The area under pulses is unlikely to increase in the near future, according to an industry official.
Unless the government incentivises farmers to grow pulses, acreage will remain the same in India, said Mr Anurag Tulshan, Cordinator – Eastern & North Eastern Region, India Pulses and Grains Association.
The area under pulses has been stagnant for quite some time now.
Refusing to comment on whether the current rally in chana futures is justifiable, he said that speculation may also be there as chickpea production has declined this year. (Although harvesting has not been completed yet, initial estimates indicate a considerable drop.)

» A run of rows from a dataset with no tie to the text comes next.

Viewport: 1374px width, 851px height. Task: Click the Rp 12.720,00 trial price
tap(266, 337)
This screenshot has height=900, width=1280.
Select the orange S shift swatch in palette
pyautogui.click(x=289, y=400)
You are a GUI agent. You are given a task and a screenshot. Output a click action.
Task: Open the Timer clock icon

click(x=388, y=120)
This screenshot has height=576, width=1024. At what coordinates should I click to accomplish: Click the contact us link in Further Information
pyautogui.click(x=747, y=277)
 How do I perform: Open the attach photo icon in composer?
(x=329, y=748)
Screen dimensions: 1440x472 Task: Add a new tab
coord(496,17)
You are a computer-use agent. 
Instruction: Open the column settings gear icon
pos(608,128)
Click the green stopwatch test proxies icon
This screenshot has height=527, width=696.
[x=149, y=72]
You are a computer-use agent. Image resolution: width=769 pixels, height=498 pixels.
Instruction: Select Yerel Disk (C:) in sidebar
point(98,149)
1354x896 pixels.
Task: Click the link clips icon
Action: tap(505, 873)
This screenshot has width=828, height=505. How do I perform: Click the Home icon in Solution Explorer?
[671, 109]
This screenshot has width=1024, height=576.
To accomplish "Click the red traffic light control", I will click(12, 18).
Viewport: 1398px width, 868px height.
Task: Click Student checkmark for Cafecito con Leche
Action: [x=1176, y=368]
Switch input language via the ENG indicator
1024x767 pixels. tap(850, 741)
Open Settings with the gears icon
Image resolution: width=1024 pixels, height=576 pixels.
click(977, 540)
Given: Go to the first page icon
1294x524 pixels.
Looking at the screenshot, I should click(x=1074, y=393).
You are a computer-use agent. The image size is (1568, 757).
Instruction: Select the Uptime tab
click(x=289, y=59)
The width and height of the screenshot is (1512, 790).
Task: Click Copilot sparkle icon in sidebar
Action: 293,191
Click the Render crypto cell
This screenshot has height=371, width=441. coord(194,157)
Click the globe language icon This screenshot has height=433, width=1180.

However, the Government should not ban futures trading in chana. It should rather regulate the market more vigilantly. “In fact, we are of the opinion that tur and urad futures, too, must be reintroduced, as futures trading is an early warning mechanism,” Mr Tulshan said.
With over 25 per cent of global production, India is a dominant player in the global pulses market. It produces 16-17 million tonnes of pulses a year. On the other hand, it consumes around 21 million tonnes a year with the shortfall is being met through imports.
If the Government allows import of pulses for export (after value-addition, India can become even more dominant. Besides, this will also encourage the milling sector here, said Mr Sudhakar Tomar, Honarary convenor, International Pulse Trade and Industry Confederation.